These savory Butternut Squash and Mushroom Empanadas are delicious, healthy, and easy to make. They're stuffed with oven roasted squash, onions, and mushroom, then baked to golden perfection. Perfect for a crowd!
Preheat the oven to 425°F and line a baking sheet with foil.
Spread butternut squash, mushroom, onion, garlic, and thyme out onto the baking sheet. Drizzle with oil and sprinkle with curry powder. Mix well, then roast for 20-25 minutes or until squash is fork-tender, stirring halfway.
De-stem the thyme and discard the branches. Add roasted vegetables to food processor, along with Parmesan cheese and ½ teaspoon salt and pepper each. Leave a small opening so steam can escape, then pulse until finely minced. If you don't have a food processor, finely dice with a knife. Season to taste.
On a lightly floured surface, roll pie crust to about ⅛" thickness. Use a bowl or ring cutter to cut into circles (I recommend a 5" diameter). Repeat with the scraps until all the dough has been used.
In a bowl, make the egg wash by whisking together egg and 1 tablespoon water until frothy.

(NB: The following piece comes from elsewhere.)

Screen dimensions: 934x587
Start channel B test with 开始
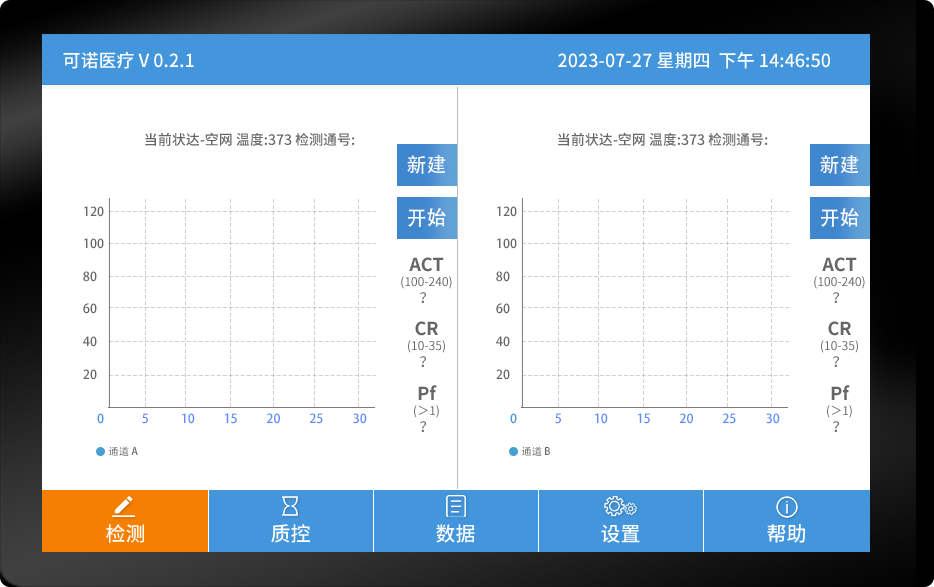coord(839,218)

Divide the squash mixture amongst the dough (5" circles should fit about 2 tablespoon filling each). Use a clean finger or pastry brush dipped in the egg wash to wet ½ the edge of the dough, then fold in half and lightly seal. Use a fork to crimp the edge.
Place empanadas on a foil-lined baking sheet. Brush egg wash onto the tops and bake for 20-25 minutes until golden.
Notes
To make Butternut Squash and Mushroom Empanadas in the air fryer, preheat your air fryer to 375ºF. Air fry for 10-12 minutes (in batches) or until golden brown.
Even if you buy pre-chopped butternut squash, make sure to cut them further into ½-1" pieces. This will ensure an even roasting time with the other vegetables.
To ensure even thickness when rolling out the pie crust, I like to use a rolling pin with adjustable thickness rings. Alternatively, you can place a coin on either side of rolling pin. I also like to roll the pie crust between parchment paper (usually the ones they came in) for less mess.
Substitutions:
Substitute fresh thyme with ½ teaspoon dried thyme.
If you don't have curry powder, you can make your own blend or replace it with taco seasoning, chili powder, or cumin
Instead of Parmesan cheese, try queso fresco, cotija cheese, or goat cheese.
For a more authentic dough, you can make homemade empanada dough. You can also buy pre-made empanada dough discs.